Variability of Reverse Transcriptase Gene and S Gene in Lamivudine-treated Chronic Hepatitis B Patients.
- Author:
Fuchu QIAN
;
Jiqu QIN
;
Li DONGLI
;
Wang WEIHONG
;
Licheng DAI
- Publication Type:Journal Article
- MeSH:
Adolescent;
Adult;
Antigens, Surface;
genetics;
Antigens, Viral;
genetics;
DNA Mutational Analysis;
Female;
Genetic Variation;
Hepatitis B, Chronic;
drug therapy;
genetics;
Humans;
Lamivudine;
pharmacology;
therapeutic use;
Male;
Middle Aged;
RNA-Directed DNA Polymerase;
genetics;
Young Adult
- From:
Chinese Journal of Virology
2015;31(4):433-439
- CountryChina
- Language:Chinese
-
Abstract:
We wished to undertake molecular characterization of the reverse transcriptase (RT) gene and overlapping surface (S) gene in lamivudine-treated patients with chronic infection with the hepatitis B virus (HBV). Sequencing analyses of the HBV RT/S gene of isolates from 25 chronic hepatitis B (CHB) patients with the YMDD mutation and 30 treatment-naïve CHB patients were undertaken. In patients with the YMDD mutation, rtM2041 was the major type of mutation (20/25, 80%). rtL80I was present in most of the patients with rtM204I (14/20, 70%). rtL180M coexisted with rtM204V (5/5, 100%).
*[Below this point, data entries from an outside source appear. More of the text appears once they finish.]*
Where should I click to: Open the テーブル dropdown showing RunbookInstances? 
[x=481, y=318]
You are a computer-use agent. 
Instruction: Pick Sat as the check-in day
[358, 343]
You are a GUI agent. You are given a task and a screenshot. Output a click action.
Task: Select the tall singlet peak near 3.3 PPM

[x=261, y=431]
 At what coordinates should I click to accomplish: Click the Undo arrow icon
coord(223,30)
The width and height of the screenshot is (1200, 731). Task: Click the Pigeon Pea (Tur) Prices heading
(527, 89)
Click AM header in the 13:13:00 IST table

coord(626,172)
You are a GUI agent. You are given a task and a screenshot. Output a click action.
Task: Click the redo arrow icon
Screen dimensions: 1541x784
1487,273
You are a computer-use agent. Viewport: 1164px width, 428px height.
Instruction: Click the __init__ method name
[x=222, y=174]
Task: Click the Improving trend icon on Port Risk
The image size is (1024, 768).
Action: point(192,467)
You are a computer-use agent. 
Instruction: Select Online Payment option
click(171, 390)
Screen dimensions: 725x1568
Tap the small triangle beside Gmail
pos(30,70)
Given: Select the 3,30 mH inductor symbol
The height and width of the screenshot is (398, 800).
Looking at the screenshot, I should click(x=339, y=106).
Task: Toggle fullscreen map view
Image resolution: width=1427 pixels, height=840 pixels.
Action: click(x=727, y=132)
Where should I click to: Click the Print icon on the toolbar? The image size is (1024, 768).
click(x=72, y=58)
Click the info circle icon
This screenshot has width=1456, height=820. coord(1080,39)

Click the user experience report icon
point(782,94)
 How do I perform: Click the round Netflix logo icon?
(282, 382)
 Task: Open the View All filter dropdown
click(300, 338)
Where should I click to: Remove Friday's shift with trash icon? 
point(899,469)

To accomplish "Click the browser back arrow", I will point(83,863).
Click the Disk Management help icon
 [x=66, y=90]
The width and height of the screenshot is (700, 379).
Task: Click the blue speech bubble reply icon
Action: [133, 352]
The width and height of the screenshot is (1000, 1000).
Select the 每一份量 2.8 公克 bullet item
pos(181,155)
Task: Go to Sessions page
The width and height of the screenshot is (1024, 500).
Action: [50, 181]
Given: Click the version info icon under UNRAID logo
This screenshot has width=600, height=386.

Patients with the YMDD mutation had a significantly higher prevalence of mutation of the RT gene than treatment-naïve CHB patients (P < 0.05). Classical primary resistance and secondary/compensatory mutations were detected at only five sites (rtL80, rtV173, rtL180, rtM204, rtM250) in CHB patients with the YMDD mutation. The frequency of nucleos(t)ide analog resistance (NAr) mutation within the RT gene in patients with the YMDD mutation was significantly higher than that in treatment-naïve patients (P < 0.05). Amino-acid mutations within the RT gene were also associated with other types of NAr in patients with the YMDD mutation. The rate of amino-acid variants within the S gene region was significantly higher in patients with the YMDD mutation than that in treatment-naïve patients (P < 0.05). sM133L and sG145R variants were also present in patients with the YMDD mutation. These observations suggest that CHB patients with the YMDD mutation also have NAr mutations related to other NA drugs, which might lead to cross-resistance in CHB patients. Variants present in the S gene region could cause changes in the antigenicity of HBsAg, which could result in a false-negative diagnosis of HBsAg and immune in escape of the HBV.